The task
Would you restate all the data that follows, word for word?

Provided data

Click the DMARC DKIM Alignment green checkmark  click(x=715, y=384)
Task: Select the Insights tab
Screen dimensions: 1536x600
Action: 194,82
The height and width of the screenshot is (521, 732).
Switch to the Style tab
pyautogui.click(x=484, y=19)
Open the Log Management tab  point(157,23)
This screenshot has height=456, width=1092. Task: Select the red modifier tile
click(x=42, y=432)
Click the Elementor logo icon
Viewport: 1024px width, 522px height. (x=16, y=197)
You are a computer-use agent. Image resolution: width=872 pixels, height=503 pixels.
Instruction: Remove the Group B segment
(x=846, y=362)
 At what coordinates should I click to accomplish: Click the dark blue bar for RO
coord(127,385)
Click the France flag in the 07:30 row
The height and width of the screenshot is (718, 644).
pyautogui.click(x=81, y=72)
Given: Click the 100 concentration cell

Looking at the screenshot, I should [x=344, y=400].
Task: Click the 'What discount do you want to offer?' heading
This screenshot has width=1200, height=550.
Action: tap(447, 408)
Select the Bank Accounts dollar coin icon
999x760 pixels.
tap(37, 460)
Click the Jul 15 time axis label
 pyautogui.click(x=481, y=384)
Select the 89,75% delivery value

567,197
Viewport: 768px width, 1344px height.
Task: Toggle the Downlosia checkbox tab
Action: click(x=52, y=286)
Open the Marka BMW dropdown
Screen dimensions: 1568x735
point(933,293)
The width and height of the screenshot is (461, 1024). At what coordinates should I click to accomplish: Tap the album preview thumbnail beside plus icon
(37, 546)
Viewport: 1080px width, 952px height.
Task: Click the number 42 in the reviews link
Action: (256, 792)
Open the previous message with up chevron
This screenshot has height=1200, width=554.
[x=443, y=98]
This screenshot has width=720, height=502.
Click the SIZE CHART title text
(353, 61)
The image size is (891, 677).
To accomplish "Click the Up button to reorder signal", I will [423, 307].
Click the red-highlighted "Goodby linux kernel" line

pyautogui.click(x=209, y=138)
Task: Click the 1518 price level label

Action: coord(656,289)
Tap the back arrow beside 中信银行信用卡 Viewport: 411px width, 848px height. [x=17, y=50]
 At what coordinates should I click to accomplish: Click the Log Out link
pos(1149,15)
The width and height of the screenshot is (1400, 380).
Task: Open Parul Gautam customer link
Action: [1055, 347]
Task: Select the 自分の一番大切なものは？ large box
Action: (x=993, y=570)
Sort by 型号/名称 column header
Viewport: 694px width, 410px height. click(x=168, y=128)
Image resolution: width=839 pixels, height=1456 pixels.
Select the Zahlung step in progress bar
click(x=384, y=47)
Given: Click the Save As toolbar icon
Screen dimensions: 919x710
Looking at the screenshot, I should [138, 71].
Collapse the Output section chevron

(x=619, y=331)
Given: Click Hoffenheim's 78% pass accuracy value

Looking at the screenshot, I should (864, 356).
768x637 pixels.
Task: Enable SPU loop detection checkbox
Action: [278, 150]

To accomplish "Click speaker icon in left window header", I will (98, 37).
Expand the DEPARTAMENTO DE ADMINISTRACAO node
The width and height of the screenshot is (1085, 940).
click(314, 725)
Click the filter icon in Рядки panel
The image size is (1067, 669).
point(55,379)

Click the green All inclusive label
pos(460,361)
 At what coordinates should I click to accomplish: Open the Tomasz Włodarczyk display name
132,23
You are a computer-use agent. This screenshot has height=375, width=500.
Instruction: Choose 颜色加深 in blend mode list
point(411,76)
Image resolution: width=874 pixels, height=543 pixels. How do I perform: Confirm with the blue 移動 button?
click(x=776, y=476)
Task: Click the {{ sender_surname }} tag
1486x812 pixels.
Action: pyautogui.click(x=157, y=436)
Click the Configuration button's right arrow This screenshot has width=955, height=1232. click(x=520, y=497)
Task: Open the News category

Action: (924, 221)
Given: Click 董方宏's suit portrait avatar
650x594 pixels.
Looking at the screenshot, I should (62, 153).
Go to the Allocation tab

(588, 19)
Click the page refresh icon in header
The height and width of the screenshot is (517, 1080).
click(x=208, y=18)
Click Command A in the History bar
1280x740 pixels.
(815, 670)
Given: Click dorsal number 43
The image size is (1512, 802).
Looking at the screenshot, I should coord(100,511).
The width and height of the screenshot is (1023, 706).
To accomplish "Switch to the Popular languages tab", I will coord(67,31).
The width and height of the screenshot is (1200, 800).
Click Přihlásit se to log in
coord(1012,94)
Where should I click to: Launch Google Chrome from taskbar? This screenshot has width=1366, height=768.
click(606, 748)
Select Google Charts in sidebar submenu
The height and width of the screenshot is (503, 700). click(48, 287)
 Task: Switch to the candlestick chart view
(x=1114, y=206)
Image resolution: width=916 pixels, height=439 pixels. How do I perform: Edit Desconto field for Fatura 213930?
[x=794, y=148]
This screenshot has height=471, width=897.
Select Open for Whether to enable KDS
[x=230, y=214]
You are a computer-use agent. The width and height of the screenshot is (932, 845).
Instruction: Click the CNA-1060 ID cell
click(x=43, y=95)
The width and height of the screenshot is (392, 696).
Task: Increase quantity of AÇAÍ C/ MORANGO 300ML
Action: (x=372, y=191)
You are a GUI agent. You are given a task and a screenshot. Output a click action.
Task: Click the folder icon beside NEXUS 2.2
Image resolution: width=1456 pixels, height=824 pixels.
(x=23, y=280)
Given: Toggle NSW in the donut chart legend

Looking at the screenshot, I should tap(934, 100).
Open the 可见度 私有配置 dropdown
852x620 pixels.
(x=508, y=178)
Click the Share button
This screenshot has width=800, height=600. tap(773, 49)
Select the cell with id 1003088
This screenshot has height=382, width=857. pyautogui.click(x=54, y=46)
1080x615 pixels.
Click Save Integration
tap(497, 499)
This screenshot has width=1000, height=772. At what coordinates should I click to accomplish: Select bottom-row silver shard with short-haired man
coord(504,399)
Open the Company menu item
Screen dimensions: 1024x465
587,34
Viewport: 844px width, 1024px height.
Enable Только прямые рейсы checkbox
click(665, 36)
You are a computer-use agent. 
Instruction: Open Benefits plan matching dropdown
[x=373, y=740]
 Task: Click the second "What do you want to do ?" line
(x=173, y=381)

Exercise result
Click the DMARC DKIM Alignment green checkmark  click(x=715, y=384)
Task: Select the Insights tab
Screen dimensions: 1536x600
Action: 194,82
The height and width of the screenshot is (521, 732).
Switch to the Style tab
pyautogui.click(x=484, y=19)
Open the Log Management tab  point(157,23)
This screenshot has height=456, width=1092. Task: Select the red modifier tile
click(x=42, y=432)
Click the Elementor logo icon
Viewport: 1024px width, 522px height. (x=16, y=197)
You are a computer-use agent. Image resolution: width=872 pixels, height=503 pixels.
Instruction: Remove the Group B segment
(x=846, y=362)
 At what coordinates should I click to accomplish: Click the dark blue bar for RO
coord(127,385)
Click the France flag in the 07:30 row
The height and width of the screenshot is (718, 644).
pyautogui.click(x=81, y=72)
Given: Click the 100 concentration cell

Looking at the screenshot, I should [x=344, y=400].
Task: Click the 'What discount do you want to offer?' heading
This screenshot has width=1200, height=550.
Action: tap(447, 408)
Select the Bank Accounts dollar coin icon
999x760 pixels.
tap(37, 460)
Click the Jul 15 time axis label
 pyautogui.click(x=481, y=384)
Select the 89,75% delivery value

567,197
Viewport: 768px width, 1344px height.
Task: Toggle the Downlosia checkbox tab
Action: click(x=52, y=286)
Open the Marka BMW dropdown
Screen dimensions: 1568x735
point(933,293)
The width and height of the screenshot is (461, 1024). At what coordinates should I click to accomplish: Tap the album preview thumbnail beside plus icon
(37, 546)
Viewport: 1080px width, 952px height.
Task: Click the number 42 in the reviews link
Action: (256, 792)
Open the previous message with up chevron
This screenshot has height=1200, width=554.
[x=443, y=98]
This screenshot has width=720, height=502.
Click the SIZE CHART title text
(353, 61)
The image size is (891, 677).
To accomplish "Click the Up button to reorder signal", I will [423, 307].
Click the red-highlighted "Goodby linux kernel" line

pyautogui.click(x=209, y=138)
Task: Click the 1518 price level label

Action: coord(656,289)
Tap the back arrow beside 中信银行信用卡 Viewport: 411px width, 848px height. [x=17, y=50]
 At what coordinates should I click to accomplish: Click the Log Out link
pos(1149,15)
The width and height of the screenshot is (1400, 380).
Task: Open Parul Gautam customer link
Action: [1055, 347]
Task: Select the 自分の一番大切なものは？ large box
Action: (x=993, y=570)
Sort by 型号/名称 column header
Viewport: 694px width, 410px height. click(x=168, y=128)
Image resolution: width=839 pixels, height=1456 pixels.
Select the Zahlung step in progress bar
click(x=384, y=47)
Given: Click the Save As toolbar icon
Screen dimensions: 919x710
Looking at the screenshot, I should [138, 71].
Collapse the Output section chevron

(x=619, y=331)
Given: Click Hoffenheim's 78% pass accuracy value

Looking at the screenshot, I should (864, 356).
768x637 pixels.
Task: Enable SPU loop detection checkbox
Action: [278, 150]

To accomplish "Click speaker icon in left window header", I will (98, 37).
Expand the DEPARTAMENTO DE ADMINISTRACAO node
The width and height of the screenshot is (1085, 940).
click(314, 725)
Click the filter icon in Рядки panel
The image size is (1067, 669).
point(55,379)

Click the green All inclusive label
pos(460,361)
 At what coordinates should I click to accomplish: Open the Tomasz Włodarczyk display name
132,23
You are a computer-use agent. This screenshot has height=375, width=500.
Instruction: Choose 颜色加深 in blend mode list
point(411,76)
Image resolution: width=874 pixels, height=543 pixels. How do I perform: Confirm with the blue 移動 button?
click(x=776, y=476)
Task: Click the {{ sender_surname }} tag
1486x812 pixels.
Action: pyautogui.click(x=157, y=436)
Click the Configuration button's right arrow This screenshot has width=955, height=1232. click(x=520, y=497)
Task: Open the News category

Action: (924, 221)
Given: Click 董方宏's suit portrait avatar
650x594 pixels.
Looking at the screenshot, I should (62, 153).
Go to the Allocation tab

(588, 19)
Click the page refresh icon in header
The height and width of the screenshot is (517, 1080).
click(x=208, y=18)
Click Command A in the History bar
1280x740 pixels.
(815, 670)
Given: Click dorsal number 43
The image size is (1512, 802).
Looking at the screenshot, I should coord(100,511).
The width and height of the screenshot is (1023, 706).
To accomplish "Switch to the Popular languages tab", I will coord(67,31).
The width and height of the screenshot is (1200, 800).
Click Přihlásit se to log in
coord(1012,94)
Where should I click to: Launch Google Chrome from taskbar? This screenshot has width=1366, height=768.
click(606, 748)
Select Google Charts in sidebar submenu
The height and width of the screenshot is (503, 700). click(48, 287)
 Task: Switch to the candlestick chart view
(x=1114, y=206)
Image resolution: width=916 pixels, height=439 pixels. How do I perform: Edit Desconto field for Fatura 213930?
[x=794, y=148]
This screenshot has height=471, width=897.
Select Open for Whether to enable KDS
[x=230, y=214]
You are a computer-use agent. The width and height of the screenshot is (932, 845).
Instruction: Click the CNA-1060 ID cell
click(x=43, y=95)
The width and height of the screenshot is (392, 696).
Task: Increase quantity of AÇAÍ C/ MORANGO 300ML
Action: (x=372, y=191)
You are a GUI agent. You are given a task and a screenshot. Output a click action.
Task: Click the folder icon beside NEXUS 2.2
Image resolution: width=1456 pixels, height=824 pixels.
(x=23, y=280)
Given: Toggle NSW in the donut chart legend

Looking at the screenshot, I should tap(934, 100).
Open the 可见度 私有配置 dropdown
852x620 pixels.
(x=508, y=178)
Click the Share button
This screenshot has width=800, height=600. tap(773, 49)
Select the cell with id 1003088
This screenshot has height=382, width=857. pyautogui.click(x=54, y=46)
1080x615 pixels.
Click Save Integration
tap(497, 499)
This screenshot has width=1000, height=772. At what coordinates should I click to accomplish: Select bottom-row silver shard with short-haired man
coord(504,399)
Open the Company menu item
Screen dimensions: 1024x465
587,34
Viewport: 844px width, 1024px height.
Enable Только прямые рейсы checkbox
click(665, 36)
You are a computer-use agent. 
Instruction: Open Benefits plan matching dropdown
[x=373, y=740]
 Task: Click the second "What do you want to do ?" line
(x=173, y=381)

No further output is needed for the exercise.